In House the court quoted from Carrier and Schlup in reiterating that a habeas claim does require the prisoner to produce "new reliable evidence ... not presented at trial" but that "rather than requiring absolute certainty about guilt or innocence," what the petitioner has to prove to the court is "that more likely than not, in light of the new evidence, no reasonable juror would find him guilty beyond a reasonable doubt." To make that point clear, the court said this is a totally different legal standard from the one set forth in Jackson v. Virginia, 443 U.S. 307 (1979), which applies when the petitioner claims the evidence against him at his trial was insufficient to support his conviction. The Schlup-House standard applies when the habeas court is considering "evidence the trial jury did not have before it, [so] the inquiry requires the federal court to assess how reasonable jurors would react to the overall, newly supplemented record."


Endnotes

  1. Habeas corpus, sometimes called "the Great Writ," is one of the six prerogative writs that developed in England following the Norman Conquest (in 1066). Deriving from concepts of the pre-Conquest Anglo-Saxon common law, and one of the rights itemized in Magna Carta (in 1215), habeas corpus is a writ (= court order) directing someone holding someone else in custody (= imprisonment) to "have his body" (in Latin) in the issuing court at the time specified in the writ, that is, to bring the prisoner (to tell his side of it) and explain to the court the legal justification for holding him prisoner. During the American Civil War (in 1861 to 1864), President Abraham Lincoln suspended the writ of habeas corpus (and ignored the Supreme Court when it ruled that was unconstitutional), a situation that legal scholars still debate heatedly today.
  2. Petitions to federal courts by persons in state prison (for violating state laws) and claiming they were convicted in violation of the U.S. Constitution are governed by a specific statute in the U.S. Code: 28 U.S.C. §2254. (A separate statute, 28 U.S.C. §2241, governs habeas suits by federal prisoners, that is, those who were convicted in federal courts of federal crimes and are claiming they are in federal prison unconstitutionally.) Before petitioning a federal court for habeas, §2254 requires a state prisoner to have "exhausted the remedies available in the courts of the State," meaning the prisoner has to have tried all the procedures the state's courts provide for seeking post-conviction relief and been unsuccessful.
  3. Those individuals include forensic scientists and investigators as well as attorneys.
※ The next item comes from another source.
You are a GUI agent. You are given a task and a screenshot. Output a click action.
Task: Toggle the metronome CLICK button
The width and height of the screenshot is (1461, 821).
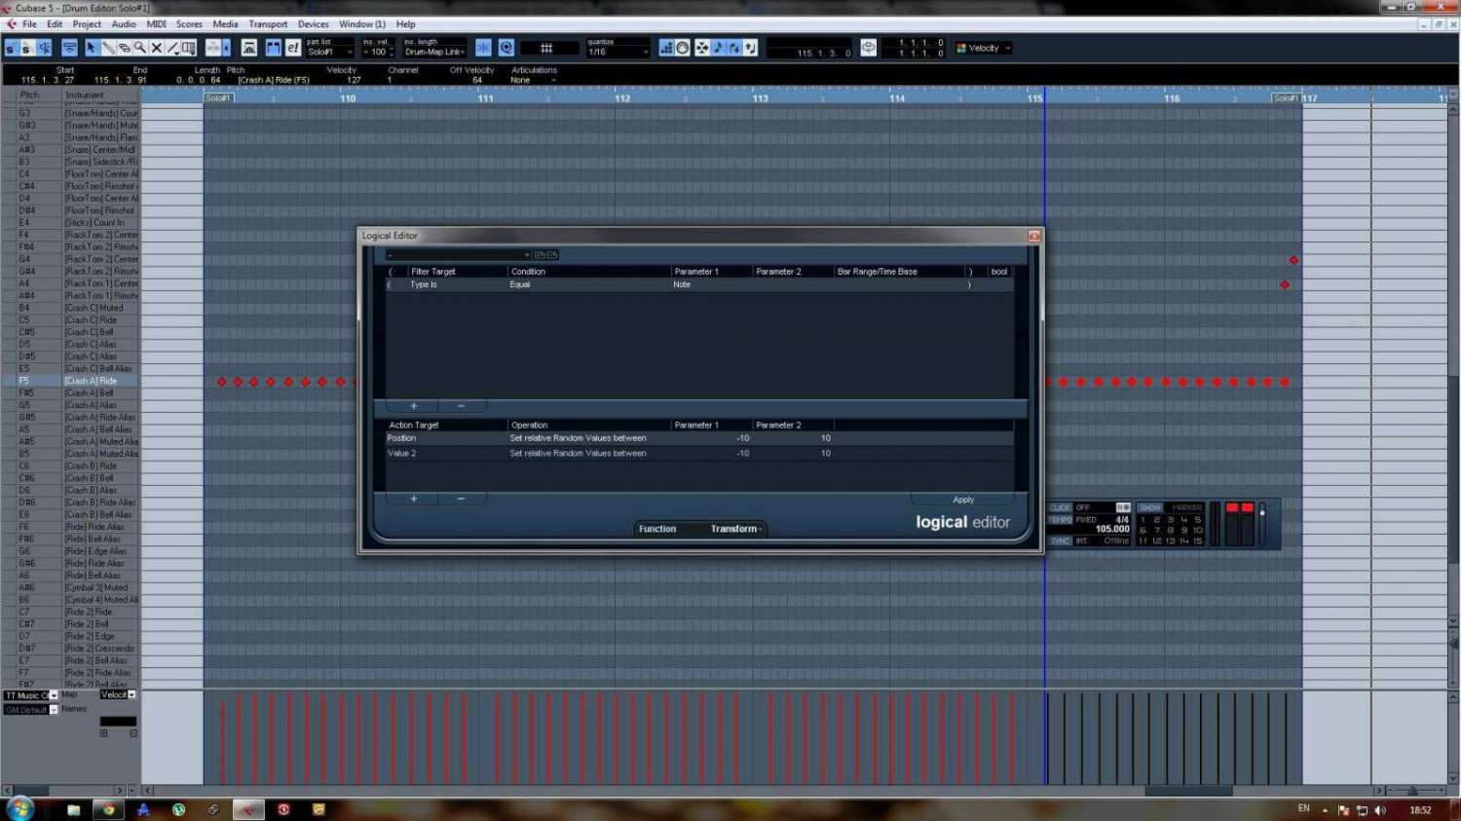1060,507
The organizations include laboratories and law schools' clinics -- one such is the Innocence Project.
  4. In Herrera v. Collins, 506 U.S. 390 (1993), the Supreme Court had said that "in a capital case a truly persuasive demonstration of 'actual innocence' " might be enough to support a habeas claim, and in House the court said that is true, but such a case has not yet been presented to the court, so the court has never actually ruled that way. (Petitioner House had not met that standard, but he did meet the applicable Carrier standard, so the Supreme Court ruled the trial court could adjudicate his habeas petition.)
  5. Carrier and two other cases decided at the same time -- Kuhlmann v. Wilson, 477 U.S. 436 (1986), and Smith v. Murray, 477 U.S. 527 (1986) -- established the "miscarriage of justice" exception to the general rule that a federal court will not consider repeated habeas petitions from the same prisoner.